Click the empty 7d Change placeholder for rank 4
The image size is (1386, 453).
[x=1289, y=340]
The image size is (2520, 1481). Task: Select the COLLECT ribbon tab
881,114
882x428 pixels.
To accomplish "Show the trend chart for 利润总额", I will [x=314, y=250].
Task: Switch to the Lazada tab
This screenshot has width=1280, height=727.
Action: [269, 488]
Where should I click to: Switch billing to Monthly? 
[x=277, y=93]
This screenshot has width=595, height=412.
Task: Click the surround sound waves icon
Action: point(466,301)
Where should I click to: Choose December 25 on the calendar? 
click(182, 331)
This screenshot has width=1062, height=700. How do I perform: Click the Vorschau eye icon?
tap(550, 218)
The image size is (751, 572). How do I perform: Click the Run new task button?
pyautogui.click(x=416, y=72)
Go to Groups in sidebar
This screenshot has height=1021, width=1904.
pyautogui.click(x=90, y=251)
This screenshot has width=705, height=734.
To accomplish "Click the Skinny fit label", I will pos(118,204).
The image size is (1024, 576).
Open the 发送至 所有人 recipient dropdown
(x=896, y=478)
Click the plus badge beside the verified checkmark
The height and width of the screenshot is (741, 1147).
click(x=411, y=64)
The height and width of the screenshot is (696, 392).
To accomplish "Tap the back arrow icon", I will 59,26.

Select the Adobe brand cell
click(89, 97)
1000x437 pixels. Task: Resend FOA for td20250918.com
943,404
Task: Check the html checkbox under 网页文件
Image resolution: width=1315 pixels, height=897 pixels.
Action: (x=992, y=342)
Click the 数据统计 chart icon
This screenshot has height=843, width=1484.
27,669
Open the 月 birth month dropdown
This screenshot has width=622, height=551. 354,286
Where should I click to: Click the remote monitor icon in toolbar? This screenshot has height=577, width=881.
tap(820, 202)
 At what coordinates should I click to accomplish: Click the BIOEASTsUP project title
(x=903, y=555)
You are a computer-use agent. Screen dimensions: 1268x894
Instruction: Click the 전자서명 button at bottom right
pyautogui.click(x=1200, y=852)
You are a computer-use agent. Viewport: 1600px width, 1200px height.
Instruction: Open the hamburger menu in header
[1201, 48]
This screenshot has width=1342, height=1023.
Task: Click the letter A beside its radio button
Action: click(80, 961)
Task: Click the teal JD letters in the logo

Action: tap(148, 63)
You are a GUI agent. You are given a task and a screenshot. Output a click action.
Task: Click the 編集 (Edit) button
****
(Problem statement)
Only the lines above that hold "will" are wanted. Show every one of them.

(Exercise solution)
To accomplish "Show the trend chart for 利润总额", I will [x=314, y=250].
To accomplish "Click the Skinny fit label", I will pos(118,204).
To accomplish "Tap the back arrow icon", I will 59,26.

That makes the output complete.